The fires of creation

We're in Kigali, Rwanda at the moment, getting ready to start flying back to the US tonight. You may have seen images of Mt Nyamulagira erupting near Goma on Lake Kivu in eastern DR Congo, where we've been working. Although the eruption posed no threat to the city or to the gorillas in the nearby national park, it did inspire us to go see a very rare volcanic phenomenon.

Mt Nyiragongo is the tallest volcano near Goma and dominates the northern skyline. Its crater has the distinction of containing one of the world's very few lava lakes. So, a few days ago we set off with an expedition of 8 other volcano tourists, a guide, three armed park rangers, and a crew of porters, to ascend to the rim of the crater, over 11,000 feet high.



The trail winds through dense jungle, over profusions of jumbled volcanic rock, through areas mostly denuded and still recovering from the eruption nine years ago, and various other ecosystems.


At each stopping point, we were higher and higher: above nearby small volcanic cones, faraway major volcanoes, and finally above the propeller planes coming in to land at Goma's airfield. It was a demanding climb; one of the other hikers developed altitude sickness, and by the last scramble up 45-degree rock fields above the vegetation line, it was all I could do to keep hauling myself up step by step.

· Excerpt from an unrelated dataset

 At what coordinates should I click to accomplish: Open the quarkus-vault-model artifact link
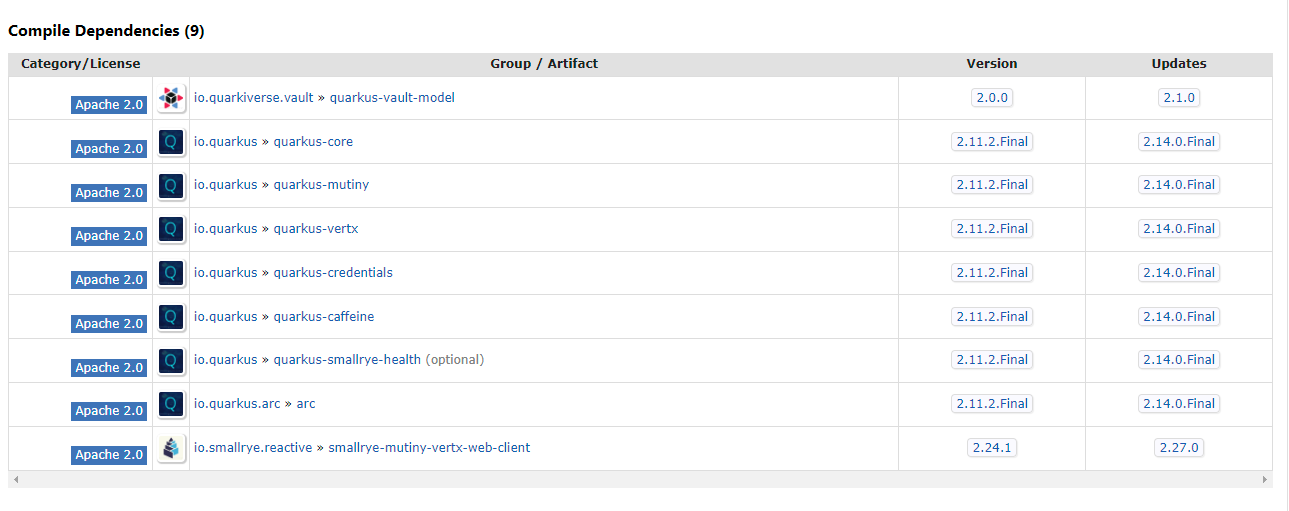(x=392, y=98)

But arriving at the summit made it all worth it. Standing on the rim of the caldera, you can look down into a seething lake of magma almost a kilometer across and over 500 meters (1600 feet) below the rim. It's a truly profound experience, seeing the forces that have shaped the surface of the earth since before there was life on this planet.

 

From our vantage point a couple of kilometers away, the lake generates a sound almost like a heavy surf. The surface of the lake is a pattern of darker, slightly cooler plates that are constantly changing shape and occasionally subsumed into hundred-foot-high lava plumes. Overhead, the glow from the lake turns the column of smoke and steam orange.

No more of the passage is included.